The Act of March 3, 1823, specified that the 18 people should be chosen by the qualified electors of the territory at the next election of its delegate to Congress, following the same rules as that election. The date of that election had been set as the first Thursday in September of every odd-numbered year by a May 20, 1819, act of the governor and judges of the territory. The elections were to be held at the "seat of justice" in each county in the territory. The next election following the Act of March 3, 1823, was on September 4, 1823.

Election results (top 18 of 123 vote-earners)
| Rank | Candidate | County of Residence | Votes by County |  |  |  |  |  |  |  | Total Votes |
| Brown | Crawford | Mackinac | Macomb | Monroe | Oakland | St. Clair | Wayne |
| 1 | Abraham Edwards | Wayne | 80 | 82 |  | 103 | 288 | 152 | 76 | 404 | 1185 |
| 2 | Stephen Mack | Oakland | 80 | 82 |  | 109 | 285 | 173 | 66 | 372 | 1167 |
| 3 | William H. Puthuff | Mackinac | 75 | 82 | 138 | 70 | 106 | 156 | 78 | 364 | 1069 |
| 4 | Wolcott Lawrence | Monroe |  | 82 |  | 27 | 282 | 111 | 44 | 410 | 956 |
| 5 | John Stockton | Brown |  | 82 |  | 63 | 273 | 81 | 59 | 268 | 826 |
| 6 | Roger Sprague | Macomb |  |  |  | 99 | 252 | 138 | 35 | 283 | 807 |
| 7 | Robert Irwin Jr. | Oakland | 31 | 82 | 1 | 103 | 88 | 173 | 71 | 354 | 903 |
| 8 | Zephaniah W. Bunce | St. Clair | 53 | 82 |  | 67 | 265 | 50 | 58 | 186 | 741 |
| 9 | Hubert Lacroix | Monroe | 52 |  |  | 81 | 127 | 80 | 36 | 335 | 711 |
| 10 | Joseph Miller | Macomb |  |  |  | 57 | 87 | 106 | 117 | 328 | 625 |
| 11 | Solomon Sibley | Wayne | 30 |  |  | 27 | 75 | 156 | 60 | 202 | 610 |
| 12 | William Brown | Wayne |  |  |  | 59 | 190 | 20 | 7 | 311 | 587 |
| 13 | Ebenezer Reed | Wayne | 7 | 82 |  | 19 | 188 | 39 | 23 | 215 | 573 |
| 14 | Louis Baufet | Wayne | 45 |  |  | 56 | 192 |  | 33 | 246 | 572 |
| 15 | Francois Navarre | Monroe | 56 |  |  | 55 | 195 | 1 | 17 | 232 | 556 |
| 17 | Benjamin F. Stickney | Monroe |  |  |  | 28 | 89 | 129 | 39 | 265 | 550 |
| 16 | Laurent Durocher | Monroe |  |  |  | 34 | 202 | 11 | 24 | 278 | 549 |
| 18 | Harry Conant | Monroe |  |  |  | 26 | 85 | 110 | 38 | 244 | 503 |
|  | Totals (all 123 vote-earners) |  | 1024 | 1476 | 140 | 1934 | 5022 | 3014 | 1391 | 10034 |  |

Territorial Governor Lewis Cass submitted the 18 names to John Quincy Adams, then the U.S. secretary of state, on October 30, 1823. Cass also included the vote totals and county of residence, saying, "So far as the President in the selection may think fit to be guided by the wish of the people, as expressed by their votes, or by an apportionment of the representatives among the different parts of the Territory, these data may be important".

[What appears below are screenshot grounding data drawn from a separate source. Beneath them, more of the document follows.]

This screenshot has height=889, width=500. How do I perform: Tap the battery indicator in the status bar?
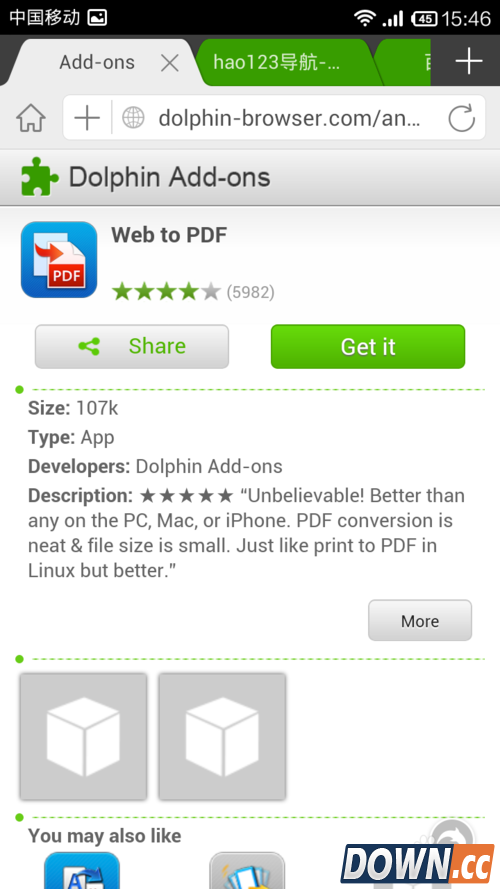[x=424, y=18]
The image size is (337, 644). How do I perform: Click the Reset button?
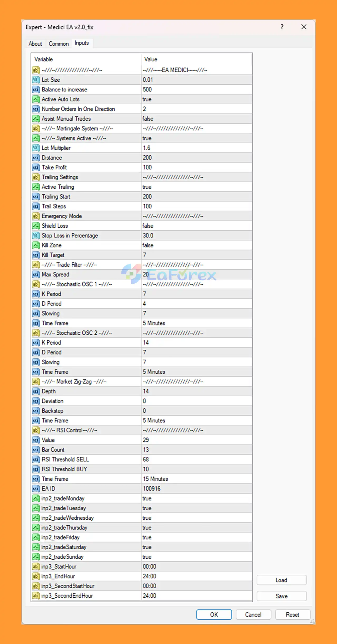(293, 615)
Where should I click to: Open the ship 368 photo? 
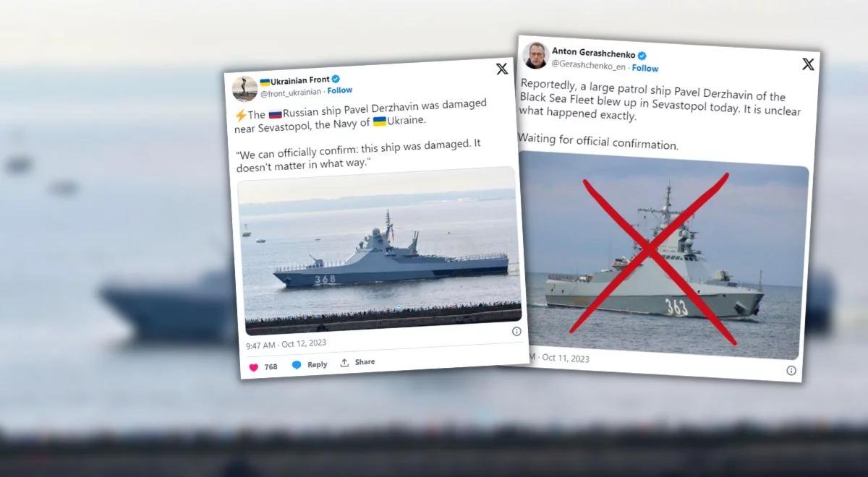tap(379, 251)
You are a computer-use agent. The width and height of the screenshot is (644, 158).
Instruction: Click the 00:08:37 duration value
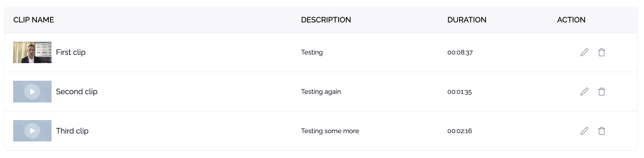[460, 53]
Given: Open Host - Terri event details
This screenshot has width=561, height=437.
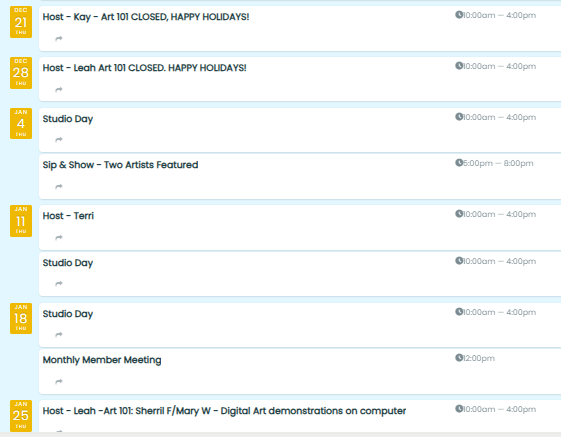Looking at the screenshot, I should (x=68, y=216).
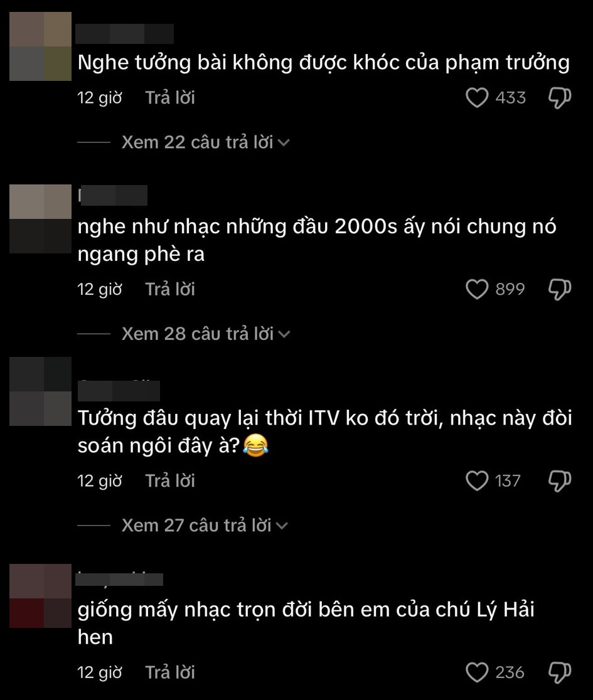Open second commenter's avatar
This screenshot has height=700, width=593.
40,219
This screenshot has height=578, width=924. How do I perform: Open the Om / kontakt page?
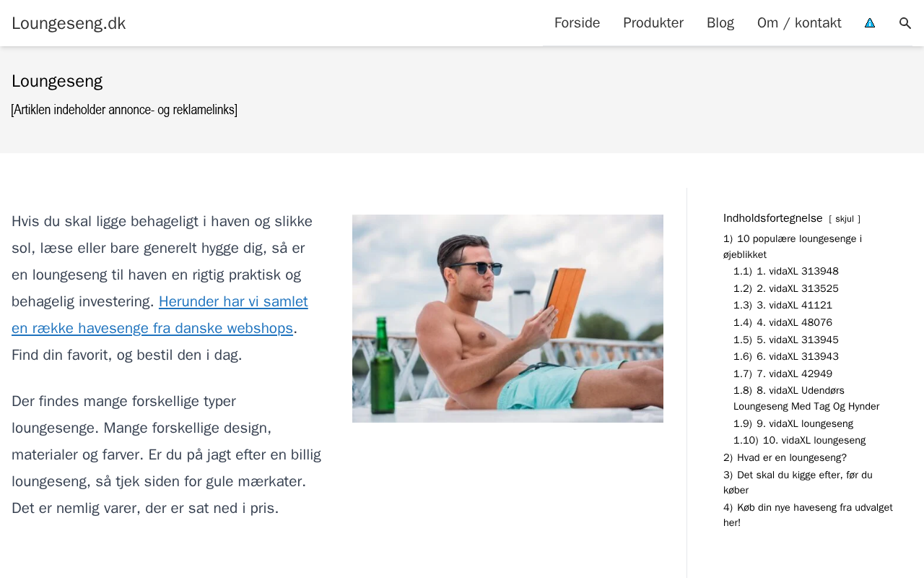799,23
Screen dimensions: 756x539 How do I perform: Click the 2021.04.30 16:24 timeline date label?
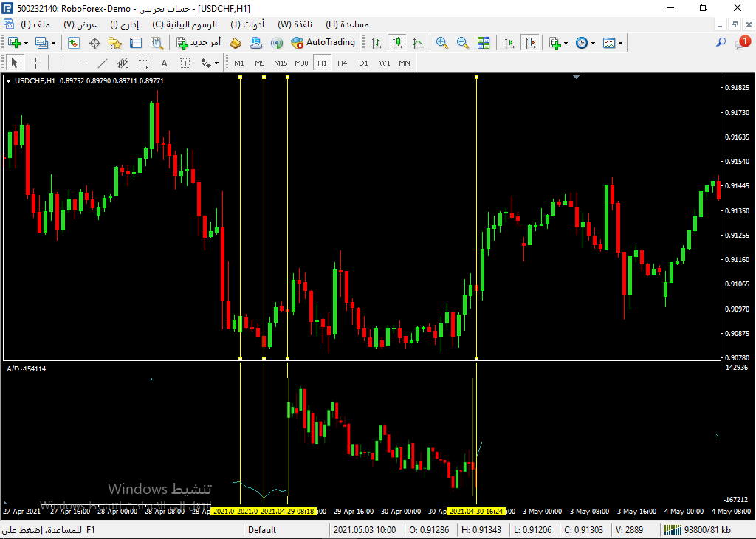tap(476, 511)
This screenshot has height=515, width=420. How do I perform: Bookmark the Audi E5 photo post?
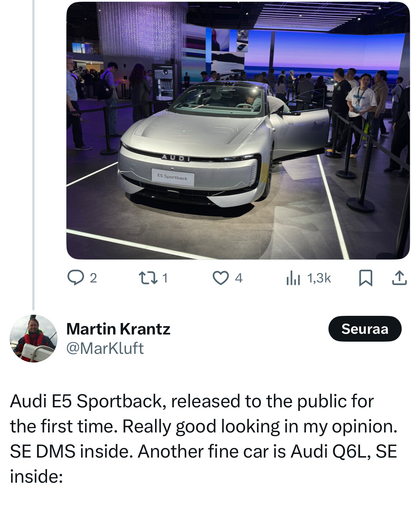(365, 278)
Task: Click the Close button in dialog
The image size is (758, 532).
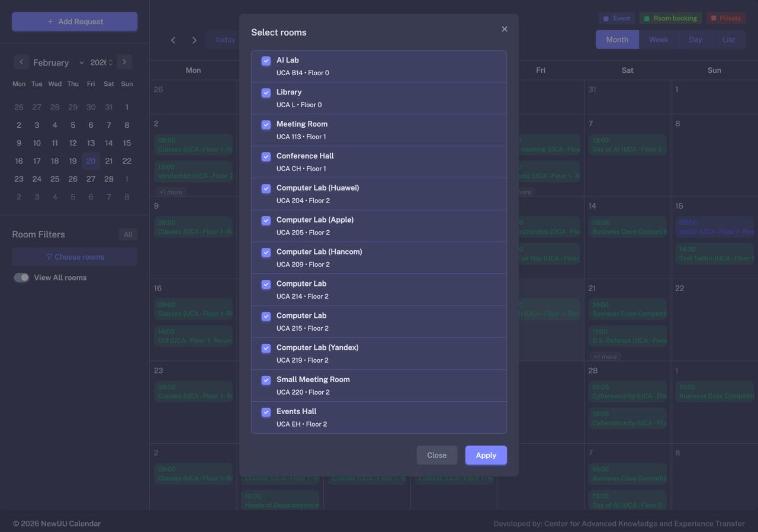Action: 436,455
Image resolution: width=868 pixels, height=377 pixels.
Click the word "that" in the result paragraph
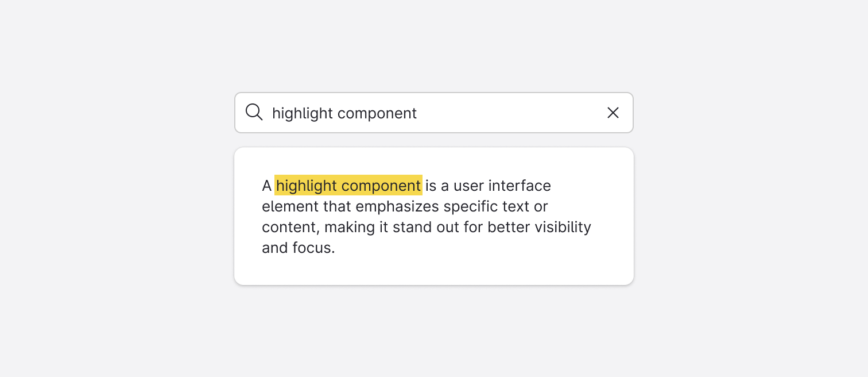pos(337,206)
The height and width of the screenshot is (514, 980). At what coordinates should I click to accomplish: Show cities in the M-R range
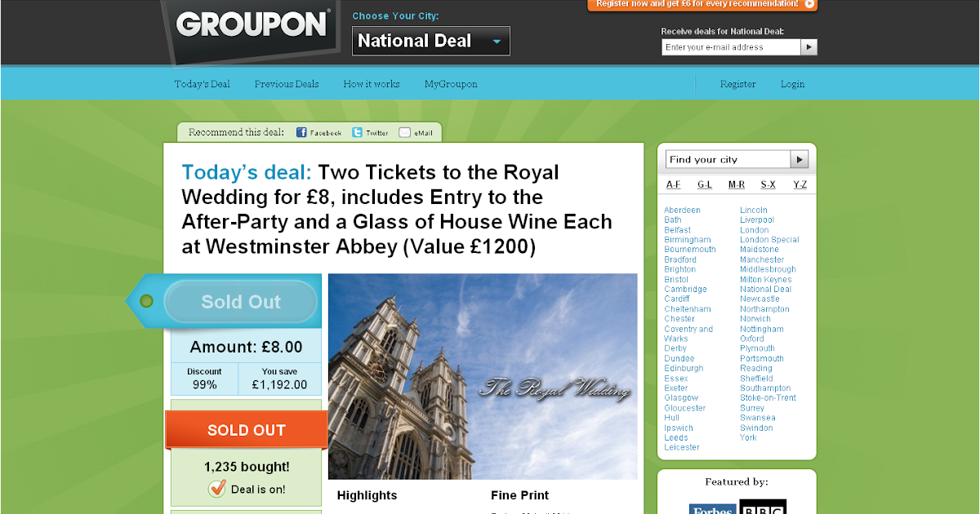click(736, 184)
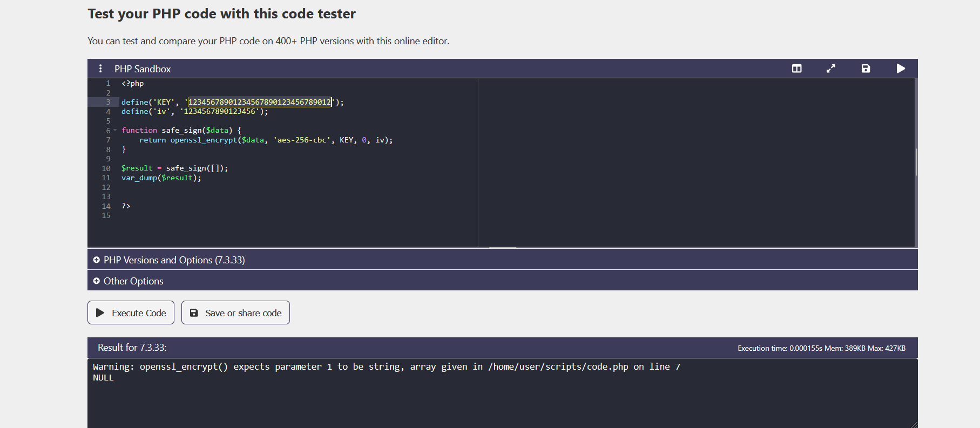Click the var_dump line in editor
The width and height of the screenshot is (980, 428).
161,178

In a letter to General Alexander Macomb in November 1823, Cass asked Macomb to meet with the secretary of state to express his desire that the top nine vote-earners be appointed. Cass feared that if that anyone else were appointed, he would be accused of having influenced the decision, a charge which he felt would be "seriously injurious". Macomb had a conversation with Adams about it on November 20 and forwarded Cass's letter to him the following day.

President James Monroe issued a commission on February 4, 1824, appointing the top nine vote-earners to the council, as Cass had suggested. On April 15, Governor Cass issued a proclamation calling for the first Legislative Council of the Territory of Michigan to convene in Detroit on June 1, 1824.